Après « La nourriture des français » et « Nos aliments sont-ils dangereux ? 60 clefs pour comprendre notre alimentation », Pierre Feillet vient de publier « Quel futur pour notre alimentation », aux éditions Quae. Vous pensez-bien que passionnée que je suis par l’Histoire de l’alimentation, la perspective d’en étudier le futur était séduisante. Que de problématiques à explorer ! L’évolution de l’agriculture, des modes de consommation, l’élevages des insectes, la création de viandes artificielles… Autant de questions qui nous inquiètent aujourd’hui car le futur de notre alimentation c’est demain! Alors que faut-il retenir de ce petit ouvrage et qu’en pense Pierre Feillet ?

Quel futur pour notre alimentation feillet

Alimentation et marketing industriel

Aujourd’hui la notion d’aliment a évolué et l’on se retrouve face à une rupture : avant il servait seulement à se nourrir alors qu’aujourd’hui il est aussi culturel. On y cherche des solutions : on va manger ce légume ou ce poisson pour obtenir un effet précis, et non plus pour remplir notre estomac. De plus, depuis 10-15 ans il y a une composante sociétale à prendre en compte qu’on appelle le Greenwashing : une technique marketing qui permet de se donner une image éco-responsable, employée par les grandes entreprises et les administrations publiques. Le Greenwashing a deux axes de discours principaux :

– Laisser à manger pour les autres

– Ne pas mettre la planète en danger

De très bonnes idées si ce n’est que l’argent récolté sert plus aux campagnes de publicité qu’à un réel investissement dans la sauvegarde de l’environnement.

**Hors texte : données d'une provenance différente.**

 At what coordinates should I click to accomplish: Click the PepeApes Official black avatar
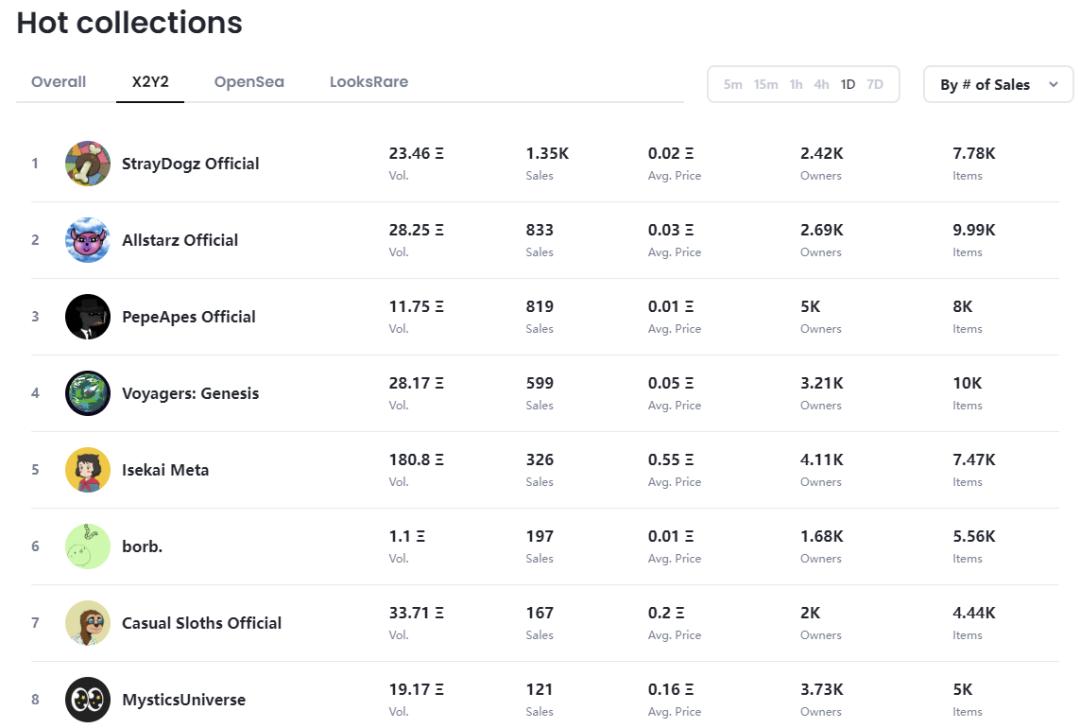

Quel futur pour notre alimentation feillet  greenwashing

Dans le monde de l’alimentaire on a depuis longtemps un marketing agressif et outrancier mais qui a occulté volontairement un point :  les technologies. En effet quand on y pense, tous les domaines industriels (informatique, automobile, architecture…) sont les premiers à vouloir démontrer à quel point ils sont avancés, technologiquement parlant. Ils sont toujours à la pointe de l’innovation et de la performance, alors que dans le domaine alimentaire on vous vante les mérites d’une mousse au chocolat façon « La Laitière » de Vermeer, ou les biscuits « à l’ancienne » préparés selon une ancestrale tradition… Comme le dit Pierre Feillet « Heureusement qu’on ne fabrique plus les mousses au chocolat comme à cette époque, car je ne vous raconte pas les conditions sanitaires« .

D’ici 50 ans ce n’est pas le contenu de nos assiettes qui va changer mais les technologies utilisées entre la semence et la cuisine.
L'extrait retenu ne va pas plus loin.